Kasab pronounced guilty

MUMBAI:
Mohammed Ajmal Amir Kasab, the lone surviving gunman from the 2008 Mumbai attacks, was found guilty of murder and waging war against India on Monday.

He was found guilty on all 86 charges against him. Prosecutors said he and an accomplice killed 58 people and wounded 104 others at one of Mumbai's busiest train stations.

"You have been found guilty of waging war against India and killing people at CST, killing government officials and abetting the other nine terrorists," judge M L Tahaliyani said in Hindi as he delivered his verdict. The judge said that Kasab had been trained in Pakistan to fight a war against India and had been directly or jointly responsible for the deaths of 52 people in the train station, one of the bloodiest episodes of the onslaught.

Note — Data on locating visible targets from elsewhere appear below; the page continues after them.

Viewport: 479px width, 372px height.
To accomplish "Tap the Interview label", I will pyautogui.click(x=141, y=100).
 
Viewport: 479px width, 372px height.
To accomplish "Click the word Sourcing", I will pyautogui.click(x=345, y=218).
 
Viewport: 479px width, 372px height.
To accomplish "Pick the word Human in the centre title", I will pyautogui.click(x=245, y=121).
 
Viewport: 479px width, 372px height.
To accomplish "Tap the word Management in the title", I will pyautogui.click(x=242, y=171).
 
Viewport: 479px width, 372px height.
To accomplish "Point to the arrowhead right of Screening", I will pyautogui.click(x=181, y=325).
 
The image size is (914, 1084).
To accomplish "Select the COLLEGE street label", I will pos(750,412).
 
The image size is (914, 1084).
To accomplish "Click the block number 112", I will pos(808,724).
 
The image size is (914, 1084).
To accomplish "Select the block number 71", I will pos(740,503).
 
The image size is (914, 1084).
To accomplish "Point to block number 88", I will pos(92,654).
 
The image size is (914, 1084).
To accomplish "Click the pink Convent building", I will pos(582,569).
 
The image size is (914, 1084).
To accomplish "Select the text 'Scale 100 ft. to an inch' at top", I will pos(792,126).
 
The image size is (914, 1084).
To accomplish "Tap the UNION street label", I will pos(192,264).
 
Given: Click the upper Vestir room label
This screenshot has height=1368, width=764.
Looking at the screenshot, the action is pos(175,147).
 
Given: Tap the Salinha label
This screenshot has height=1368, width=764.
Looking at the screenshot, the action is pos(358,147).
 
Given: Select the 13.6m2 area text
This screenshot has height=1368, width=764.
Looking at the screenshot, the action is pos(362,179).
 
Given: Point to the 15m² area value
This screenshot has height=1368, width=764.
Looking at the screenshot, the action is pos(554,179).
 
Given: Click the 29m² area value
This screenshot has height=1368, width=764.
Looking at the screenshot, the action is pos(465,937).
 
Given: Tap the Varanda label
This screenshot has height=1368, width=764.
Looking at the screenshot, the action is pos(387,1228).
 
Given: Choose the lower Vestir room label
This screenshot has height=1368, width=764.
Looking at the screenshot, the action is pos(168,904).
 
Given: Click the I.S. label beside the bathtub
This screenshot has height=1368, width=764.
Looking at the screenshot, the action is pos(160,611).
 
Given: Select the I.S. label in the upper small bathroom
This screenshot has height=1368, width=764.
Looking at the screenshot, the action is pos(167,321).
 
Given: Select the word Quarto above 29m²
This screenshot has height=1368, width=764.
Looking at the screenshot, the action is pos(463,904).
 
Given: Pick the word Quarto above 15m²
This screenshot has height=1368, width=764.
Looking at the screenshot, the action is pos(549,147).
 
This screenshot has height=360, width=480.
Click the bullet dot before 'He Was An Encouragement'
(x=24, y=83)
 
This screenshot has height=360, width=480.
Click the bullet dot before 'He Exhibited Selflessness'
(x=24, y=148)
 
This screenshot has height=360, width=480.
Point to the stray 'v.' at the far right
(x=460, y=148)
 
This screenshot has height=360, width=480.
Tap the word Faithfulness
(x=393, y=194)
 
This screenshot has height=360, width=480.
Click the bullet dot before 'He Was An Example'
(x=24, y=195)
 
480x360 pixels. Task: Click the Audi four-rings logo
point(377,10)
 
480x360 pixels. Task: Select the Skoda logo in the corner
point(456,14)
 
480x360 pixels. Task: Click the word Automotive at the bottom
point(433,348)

He will be sentenced on Tuesday and faces the death sentence for the murder and waging war convictions, the most serious contained in the 11,000 pages of charges against him.

Kasab was in court when the judgment was delivered. Also in court are the Indian co-accused Faheem Ansari and Sabauddin Ahmed, who have been held not guilty on all charges against them.

The two were alleged to have prepared the maps of terror targets and passed them on to the 26/11 attackers,  but the court found the evidence against them weak.

Sentencing has been set for Tuesday. If a death sentence is handed out against Kasab, the case will automatically go the Mumbai High Court.